MongoDB Bulk Insert where many documents already exist

10,363

Solution 1

My background is in Java where exceptions are time consuming and that's the main reason I'm asking - will the "continueOnError" option be time consuming???

The ContinueOnError flag for Bulk Inserts only affects the behaviour of the batch processing: rather than stopping processing on the first error encountered, the full batch will be processed.

In MongoDB 2.4 you will only get a single error for the batch, which will be the last error encountered. This means if you do care about catching errors you would be better doing individual inserts.

The main time savings for bulk insert vs single insert is reduced network round trips. Instead of sending a message to the MongoDB server per document inserted, drivers can break down bulk inserts into batches of up to the MaxMessageSizeBytes accepted by the mongod server (currently 48Mb).

Are bulk inserts appropriate for this use case?

Given your use case of only 100s (or even 1000s) of documents to insert where 80% already exist, there may not be a huge benefit in using bulk inserts (especially if this process only happens every few days). Your small inserts will be combined in batches, but 80% of the documents don't actually need to be sent to the server.

I would still favour bulk insert with ContinueOnError over your approach of deletion and re-insertion, but bulk inserts may be an unnecessary early optimisation given the number of documents you are wrangling and the percentage that actually need to be inserted.

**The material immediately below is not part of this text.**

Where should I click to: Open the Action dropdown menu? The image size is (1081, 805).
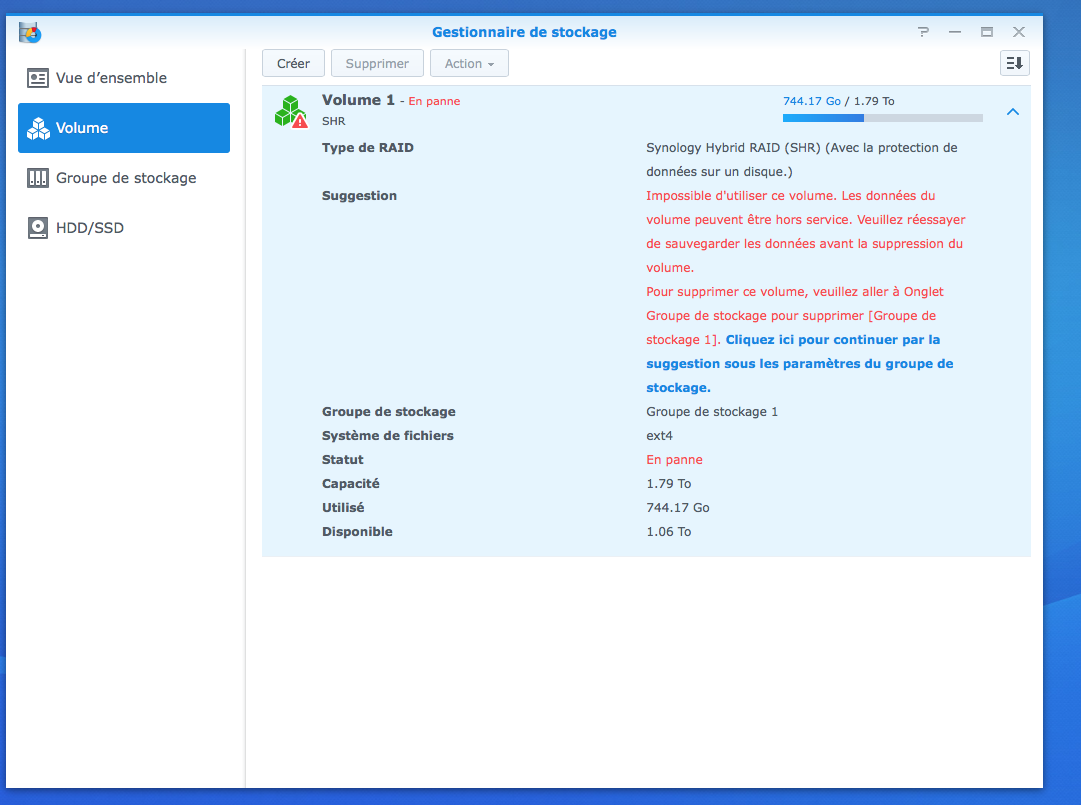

I would suggest doing a few runs with the different approaches to see what the actual impact is for your use case.

MongoDB 2.6

As a head's up, the batch functionality is being significantly improved in the MongoDB 2.5 development series (which will culminate in the 2.6 production release). Planned features include support for bulk upserts and accumulating per-document errors rather than a single error per batch.

The new write commands will require driver changes to support, but may change some of the assumptions above. For example, with ContinueOnError using the new batch API you could end up getting a result back with the 80% of your batch IDs that are duplicate keys.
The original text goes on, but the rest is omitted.